Legal Ai Talent

Axiom's AI Legal Talent Bench Surpasses 200 Lawyers

Axiom announced that its on-demand legal talent network has surpassed 200 lawyers with specific AI experience, giving in-house corporate legal teams and businesses of all sizes immediate access to a large global bench of experienced, high-quality AI talent in the legal services industry—at precisely the moment the industry needs it most.

In collaboration with clients, Axiom builds focused AI legal teams that help clients address the key areas they say require top AI legal talent today.

"We anticipated high demand for legal AI talent over a year ago and have focused on recruiting the highest-quality legal AI talent to the Axiom network ever since," said David McVeigh, CEO of Axiom. "The industry has passed the tipping point with the high volume of new AI regulations globally, concerns around ethical AI use, an AI skills gap internally, and AI technology evolving faster than legal teams can keep up. Many companies are finding demand for high-quality AI legal talent outstripping supply and extraordinarily expensive. With Axiom's deep bench of high-quality AI legal talent, we can help in-house teams quickly meet their AI talent, compliance, and technology needs without breaking their budget."

It's no secret that corporate in-house legal teams are embracing the transformative power of AI to enhance the efficiency and effectiveness of their legal operations.

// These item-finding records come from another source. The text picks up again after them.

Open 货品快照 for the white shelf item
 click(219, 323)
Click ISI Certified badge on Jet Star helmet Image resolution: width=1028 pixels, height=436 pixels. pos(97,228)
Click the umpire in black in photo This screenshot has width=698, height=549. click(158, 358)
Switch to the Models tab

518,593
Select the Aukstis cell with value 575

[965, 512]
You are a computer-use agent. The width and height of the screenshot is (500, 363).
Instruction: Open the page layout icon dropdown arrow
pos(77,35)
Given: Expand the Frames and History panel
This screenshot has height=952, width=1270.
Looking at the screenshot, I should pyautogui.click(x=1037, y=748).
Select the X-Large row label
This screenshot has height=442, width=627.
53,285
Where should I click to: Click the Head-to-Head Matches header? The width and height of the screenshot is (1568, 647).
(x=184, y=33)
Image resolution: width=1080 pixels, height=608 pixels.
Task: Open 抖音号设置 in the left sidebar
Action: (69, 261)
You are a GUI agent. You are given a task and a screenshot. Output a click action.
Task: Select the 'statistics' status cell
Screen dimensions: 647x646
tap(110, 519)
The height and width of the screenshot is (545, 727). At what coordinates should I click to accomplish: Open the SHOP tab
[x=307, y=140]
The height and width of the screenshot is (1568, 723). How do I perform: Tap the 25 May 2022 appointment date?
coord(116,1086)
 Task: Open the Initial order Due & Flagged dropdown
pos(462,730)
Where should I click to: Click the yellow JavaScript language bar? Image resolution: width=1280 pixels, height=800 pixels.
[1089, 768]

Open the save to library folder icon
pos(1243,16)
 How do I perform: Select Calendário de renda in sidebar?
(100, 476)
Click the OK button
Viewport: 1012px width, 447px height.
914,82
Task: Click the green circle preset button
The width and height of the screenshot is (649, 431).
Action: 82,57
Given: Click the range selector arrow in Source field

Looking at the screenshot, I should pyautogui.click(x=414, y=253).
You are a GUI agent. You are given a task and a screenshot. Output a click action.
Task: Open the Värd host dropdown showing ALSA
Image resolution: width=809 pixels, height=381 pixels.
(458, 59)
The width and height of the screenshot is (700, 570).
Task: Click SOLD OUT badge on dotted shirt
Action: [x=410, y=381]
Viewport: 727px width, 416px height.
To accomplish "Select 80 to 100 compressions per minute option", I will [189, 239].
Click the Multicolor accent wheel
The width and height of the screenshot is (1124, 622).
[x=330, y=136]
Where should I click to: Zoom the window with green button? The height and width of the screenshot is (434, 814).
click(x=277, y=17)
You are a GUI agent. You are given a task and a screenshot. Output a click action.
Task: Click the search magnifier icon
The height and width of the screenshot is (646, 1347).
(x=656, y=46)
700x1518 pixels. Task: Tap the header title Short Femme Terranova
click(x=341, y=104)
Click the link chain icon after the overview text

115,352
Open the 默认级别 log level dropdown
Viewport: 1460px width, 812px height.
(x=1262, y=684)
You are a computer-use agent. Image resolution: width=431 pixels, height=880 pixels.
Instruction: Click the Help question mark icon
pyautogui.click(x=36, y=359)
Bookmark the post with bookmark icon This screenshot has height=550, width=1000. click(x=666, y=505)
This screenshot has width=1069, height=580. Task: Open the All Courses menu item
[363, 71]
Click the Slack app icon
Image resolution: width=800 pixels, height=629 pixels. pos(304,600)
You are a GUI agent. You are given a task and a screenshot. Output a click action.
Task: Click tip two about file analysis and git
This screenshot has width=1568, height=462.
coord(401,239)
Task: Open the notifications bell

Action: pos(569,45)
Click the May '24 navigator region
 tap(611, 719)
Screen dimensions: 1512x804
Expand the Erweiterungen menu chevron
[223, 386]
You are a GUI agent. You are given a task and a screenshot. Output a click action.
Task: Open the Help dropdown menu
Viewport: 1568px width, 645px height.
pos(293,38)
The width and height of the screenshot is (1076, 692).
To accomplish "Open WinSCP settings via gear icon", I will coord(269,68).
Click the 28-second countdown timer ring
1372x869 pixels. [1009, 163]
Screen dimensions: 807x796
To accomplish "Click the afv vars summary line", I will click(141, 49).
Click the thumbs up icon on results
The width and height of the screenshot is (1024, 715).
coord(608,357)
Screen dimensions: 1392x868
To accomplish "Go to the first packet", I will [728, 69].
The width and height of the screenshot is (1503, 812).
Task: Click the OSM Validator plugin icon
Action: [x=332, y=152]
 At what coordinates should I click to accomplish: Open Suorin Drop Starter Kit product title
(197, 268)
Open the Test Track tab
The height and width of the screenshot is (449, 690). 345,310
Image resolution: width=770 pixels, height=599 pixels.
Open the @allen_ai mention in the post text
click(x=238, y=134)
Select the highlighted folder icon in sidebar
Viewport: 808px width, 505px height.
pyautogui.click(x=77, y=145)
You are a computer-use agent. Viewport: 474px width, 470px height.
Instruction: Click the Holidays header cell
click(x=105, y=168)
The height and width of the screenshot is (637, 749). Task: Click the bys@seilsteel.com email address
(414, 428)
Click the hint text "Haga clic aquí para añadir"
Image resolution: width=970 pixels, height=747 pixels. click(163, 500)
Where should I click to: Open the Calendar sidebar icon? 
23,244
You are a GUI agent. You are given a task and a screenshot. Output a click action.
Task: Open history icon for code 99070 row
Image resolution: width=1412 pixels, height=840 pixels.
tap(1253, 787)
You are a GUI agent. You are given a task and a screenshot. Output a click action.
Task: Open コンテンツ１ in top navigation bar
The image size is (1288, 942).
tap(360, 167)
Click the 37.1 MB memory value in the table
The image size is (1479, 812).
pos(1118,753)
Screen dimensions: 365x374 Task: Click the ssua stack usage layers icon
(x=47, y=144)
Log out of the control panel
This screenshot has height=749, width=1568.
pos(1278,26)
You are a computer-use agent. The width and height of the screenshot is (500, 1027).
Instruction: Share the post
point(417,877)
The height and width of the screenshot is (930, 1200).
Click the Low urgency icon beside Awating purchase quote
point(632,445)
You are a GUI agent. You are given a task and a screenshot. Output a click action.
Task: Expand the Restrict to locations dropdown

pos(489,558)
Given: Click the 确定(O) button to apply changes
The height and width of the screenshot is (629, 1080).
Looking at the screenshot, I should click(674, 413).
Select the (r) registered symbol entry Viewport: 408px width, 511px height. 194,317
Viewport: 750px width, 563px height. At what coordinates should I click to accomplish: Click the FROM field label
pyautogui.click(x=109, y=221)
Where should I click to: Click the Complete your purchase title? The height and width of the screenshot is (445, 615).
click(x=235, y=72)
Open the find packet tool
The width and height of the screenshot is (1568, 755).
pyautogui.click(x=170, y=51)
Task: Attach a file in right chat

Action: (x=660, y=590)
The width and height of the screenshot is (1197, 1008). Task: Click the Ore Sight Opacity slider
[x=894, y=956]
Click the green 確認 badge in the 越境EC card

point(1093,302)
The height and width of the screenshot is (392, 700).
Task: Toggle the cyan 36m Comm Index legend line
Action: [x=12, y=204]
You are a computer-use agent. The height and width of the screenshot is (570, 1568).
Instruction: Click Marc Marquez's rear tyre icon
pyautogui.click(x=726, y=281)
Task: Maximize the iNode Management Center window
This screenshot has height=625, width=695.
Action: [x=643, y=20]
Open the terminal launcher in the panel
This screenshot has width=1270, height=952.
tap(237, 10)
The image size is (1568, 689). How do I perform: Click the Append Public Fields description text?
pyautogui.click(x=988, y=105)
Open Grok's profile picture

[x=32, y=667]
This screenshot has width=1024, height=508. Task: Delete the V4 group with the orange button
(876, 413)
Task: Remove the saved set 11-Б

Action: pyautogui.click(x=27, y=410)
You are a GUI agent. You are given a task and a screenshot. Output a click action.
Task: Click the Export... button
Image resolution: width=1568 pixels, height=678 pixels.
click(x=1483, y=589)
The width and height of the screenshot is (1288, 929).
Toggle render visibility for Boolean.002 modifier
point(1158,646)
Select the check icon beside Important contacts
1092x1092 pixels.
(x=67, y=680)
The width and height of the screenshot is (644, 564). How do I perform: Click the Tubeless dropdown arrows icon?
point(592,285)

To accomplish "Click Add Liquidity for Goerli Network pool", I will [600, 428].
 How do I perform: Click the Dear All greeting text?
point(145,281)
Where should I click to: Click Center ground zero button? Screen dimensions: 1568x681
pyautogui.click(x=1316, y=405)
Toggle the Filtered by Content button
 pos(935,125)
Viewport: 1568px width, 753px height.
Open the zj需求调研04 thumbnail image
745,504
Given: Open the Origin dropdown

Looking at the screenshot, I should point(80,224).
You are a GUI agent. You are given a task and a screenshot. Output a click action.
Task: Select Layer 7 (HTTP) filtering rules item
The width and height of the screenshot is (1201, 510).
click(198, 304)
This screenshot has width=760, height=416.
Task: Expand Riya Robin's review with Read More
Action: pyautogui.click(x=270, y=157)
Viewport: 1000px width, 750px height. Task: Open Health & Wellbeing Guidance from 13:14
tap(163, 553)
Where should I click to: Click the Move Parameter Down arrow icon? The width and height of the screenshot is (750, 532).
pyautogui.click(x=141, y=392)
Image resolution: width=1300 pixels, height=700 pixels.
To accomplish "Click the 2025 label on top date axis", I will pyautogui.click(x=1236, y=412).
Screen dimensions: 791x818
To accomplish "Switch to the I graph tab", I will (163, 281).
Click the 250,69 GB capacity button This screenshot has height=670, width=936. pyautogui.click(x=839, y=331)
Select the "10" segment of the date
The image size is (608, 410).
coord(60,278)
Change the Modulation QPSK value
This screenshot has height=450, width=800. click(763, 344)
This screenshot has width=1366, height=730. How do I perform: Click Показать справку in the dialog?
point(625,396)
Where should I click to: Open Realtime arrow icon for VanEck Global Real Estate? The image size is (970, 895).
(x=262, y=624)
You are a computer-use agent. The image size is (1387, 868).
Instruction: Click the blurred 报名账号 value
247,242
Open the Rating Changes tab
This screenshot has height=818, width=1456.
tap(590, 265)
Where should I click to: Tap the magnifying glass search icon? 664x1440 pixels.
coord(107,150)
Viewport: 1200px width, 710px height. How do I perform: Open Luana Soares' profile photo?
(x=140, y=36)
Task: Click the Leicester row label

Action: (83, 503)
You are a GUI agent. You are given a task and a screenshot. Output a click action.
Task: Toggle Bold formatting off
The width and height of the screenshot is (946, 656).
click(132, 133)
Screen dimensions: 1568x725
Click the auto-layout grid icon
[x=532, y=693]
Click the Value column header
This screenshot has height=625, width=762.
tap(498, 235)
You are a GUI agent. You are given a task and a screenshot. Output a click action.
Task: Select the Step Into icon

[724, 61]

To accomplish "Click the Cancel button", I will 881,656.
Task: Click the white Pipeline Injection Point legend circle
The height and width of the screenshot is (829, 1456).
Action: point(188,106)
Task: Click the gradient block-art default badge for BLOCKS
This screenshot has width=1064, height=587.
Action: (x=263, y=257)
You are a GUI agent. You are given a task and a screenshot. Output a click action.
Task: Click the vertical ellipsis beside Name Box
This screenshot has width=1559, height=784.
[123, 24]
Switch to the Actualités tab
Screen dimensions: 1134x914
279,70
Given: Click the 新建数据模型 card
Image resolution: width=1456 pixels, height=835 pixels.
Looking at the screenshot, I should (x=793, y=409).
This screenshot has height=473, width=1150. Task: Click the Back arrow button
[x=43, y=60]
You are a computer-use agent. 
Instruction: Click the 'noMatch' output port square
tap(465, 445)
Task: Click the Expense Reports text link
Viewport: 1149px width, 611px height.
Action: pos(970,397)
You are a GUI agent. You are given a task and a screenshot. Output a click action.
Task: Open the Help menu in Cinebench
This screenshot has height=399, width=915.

GCs and legal ops leaders increasingly recognise this era as a transformative moment for corporate law and want to invest in AI to automate and streamline processes in their day-to-day work. And in the case of technology and services vendors, in-house legal teams are being called upon to support the integration and use of safe, effective, and regulatory-compliant AI into new products and services.

But there's a catch. A recent study of 300 small, mid-sized, and large enterprise businesses found 41% of GCs reporting AI as among the new or emerging practice areas most likely to be in demand in the next two years—yet most in-house legal departments said they're unprepared to meet the daunting challenges posed by AI. More than two-thirds (65%) reported a lack of technology and product development lawyers in-house, about half (47%) had no data privacy and cybersecurity lawyers on staff, and most (70%) lacked in-house resources for new or emerging practice areas such as AI and machine learning (ML).

"Legal teams and technology developers are under immense market pressure to use AI for strategic business advantage and advancement, but they also need to be in lockstep with a rapidly evolving global regulatory landscape and ensure their AI use is trustworthy and safe," said C.J. Saretto, Chief Technology Officer at Axiom. "It's crucial for in-house legal departments to invest in experienced legal talent to harness AI's power while ensuring safe, effective, and legally acceptable use. The shift towards AI-savvy legal teams is quickening, and having the right AI legal talent at the right time will be the decisive factor between success or failure and effective risk mitigation."

Axiom is no stranger to helping in-house legal teams and legal operations with complex legal technology matters, having completed more than 1,400 technology engagements in the past five years. And even while building the company's deep legal AI talent bench, Axiom talent was stepping up to help Fortune 100 clients, other large enterprises, SMBs, and innovative startups capitalise on AI's capabilities and navigate related policy, regulatory, and operational challenges across industries and practice areas.